# To-do item
Format each line of the records below as one string in a JSON list, leaving out blank lines.

# Given records
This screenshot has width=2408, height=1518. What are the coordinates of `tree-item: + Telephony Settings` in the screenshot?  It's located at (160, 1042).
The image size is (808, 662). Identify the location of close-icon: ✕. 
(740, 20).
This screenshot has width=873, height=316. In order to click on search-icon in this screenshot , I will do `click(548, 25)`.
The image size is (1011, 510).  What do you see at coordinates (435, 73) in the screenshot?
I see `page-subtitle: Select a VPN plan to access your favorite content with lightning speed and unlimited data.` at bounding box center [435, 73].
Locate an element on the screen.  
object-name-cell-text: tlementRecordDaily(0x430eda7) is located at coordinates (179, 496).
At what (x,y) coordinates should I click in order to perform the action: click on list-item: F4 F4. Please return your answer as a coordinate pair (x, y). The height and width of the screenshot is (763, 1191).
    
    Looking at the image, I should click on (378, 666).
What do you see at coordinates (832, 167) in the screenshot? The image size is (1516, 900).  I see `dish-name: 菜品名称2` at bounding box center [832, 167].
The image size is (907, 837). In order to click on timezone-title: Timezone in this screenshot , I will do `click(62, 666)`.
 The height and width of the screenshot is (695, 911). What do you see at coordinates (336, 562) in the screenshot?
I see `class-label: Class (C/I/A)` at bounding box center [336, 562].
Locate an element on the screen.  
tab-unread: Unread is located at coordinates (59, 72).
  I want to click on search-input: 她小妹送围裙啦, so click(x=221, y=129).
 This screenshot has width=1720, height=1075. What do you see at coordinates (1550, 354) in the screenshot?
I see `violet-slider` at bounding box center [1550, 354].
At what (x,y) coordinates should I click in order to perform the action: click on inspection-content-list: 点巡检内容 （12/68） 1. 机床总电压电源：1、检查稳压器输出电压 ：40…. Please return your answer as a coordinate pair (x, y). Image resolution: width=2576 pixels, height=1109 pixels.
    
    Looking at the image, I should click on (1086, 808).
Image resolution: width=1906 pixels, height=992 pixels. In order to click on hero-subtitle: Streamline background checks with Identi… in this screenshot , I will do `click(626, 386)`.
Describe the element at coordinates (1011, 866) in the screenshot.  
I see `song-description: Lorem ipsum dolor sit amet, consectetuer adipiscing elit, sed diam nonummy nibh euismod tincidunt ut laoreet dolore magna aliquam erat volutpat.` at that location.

# Result for this exercise
[
  "This screenshot has width=2408, height=1518. What are the coordinates of `tree-item: + Telephony Settings` in the screenshot?  It's located at (160, 1042).",
  "The image size is (808, 662). Identify the location of close-icon: ✕. ",
  "(740, 20).",
  "This screenshot has width=873, height=316. In order to click on search-icon in this screenshot , I will do `click(548, 25)`.",
  "The image size is (1011, 510).  What do you see at coordinates (435, 73) in the screenshot?",
  "I see `page-subtitle: Select a VPN plan to access your favorite content with lightning speed and unlimited data.` at bounding box center [435, 73].",
  "Locate an element on the screen.  ",
  "object-name-cell-text: tlementRecordDaily(0x430eda7) is located at coordinates (179, 496).",
  "At what (x,y) coordinates should I click in order to perform the action: click on list-item: F4 F4. Please return your answer as a coordinate pair (x, y). The height and width of the screenshot is (763, 1191).",
  "    Looking at the image, I should click on (378, 666).",
  "What do you see at coordinates (832, 167) in the screenshot? The image size is (1516, 900).  I see `dish-name: 菜品名称2` at bounding box center [832, 167].",
  "The image size is (907, 837). In order to click on timezone-title: Timezone in this screenshot , I will do `click(62, 666)`.",
  " The height and width of the screenshot is (695, 911). What do you see at coordinates (336, 562) in the screenshot?",
  "I see `class-label: Class (C/I/A)` at bounding box center [336, 562].",
  "Locate an element on the screen.  ",
  "tab-unread: Unread is located at coordinates (59, 72).",
  "  I want to click on search-input: 她小妹送围裙啦, so click(x=221, y=129).",
  " This screenshot has width=1720, height=1075. What do you see at coordinates (1550, 354) in the screenshot?",
  "I see `violet-slider` at bounding box center [1550, 354].",
  "At what (x,y) coordinates should I click in order to perform the action: click on inspection-content-list: 点巡检内容 （12/68） 1. 机床总电压电源：1、检查稳压器输出电压 ：40…. Please return your answer as a coordinate pair (x, y). Image resolution: width=2576 pixels, height=1109 pixels.",
  "    Looking at the image, I should click on (1086, 808).",
  "Image resolution: width=1906 pixels, height=992 pixels. In order to click on hero-subtitle: Streamline background checks with Identi… in this screenshot , I will do `click(626, 386)`.",
  "Describe the element at coordinates (1011, 866) in the screenshot.  ",
  "I see `song-description: Lorem ipsum dolor sit amet, consectetuer adipiscing elit, sed diam nonummy nibh euismod tincidunt ut laoreet dolore magna aliquam erat volutpat.` at that location."
]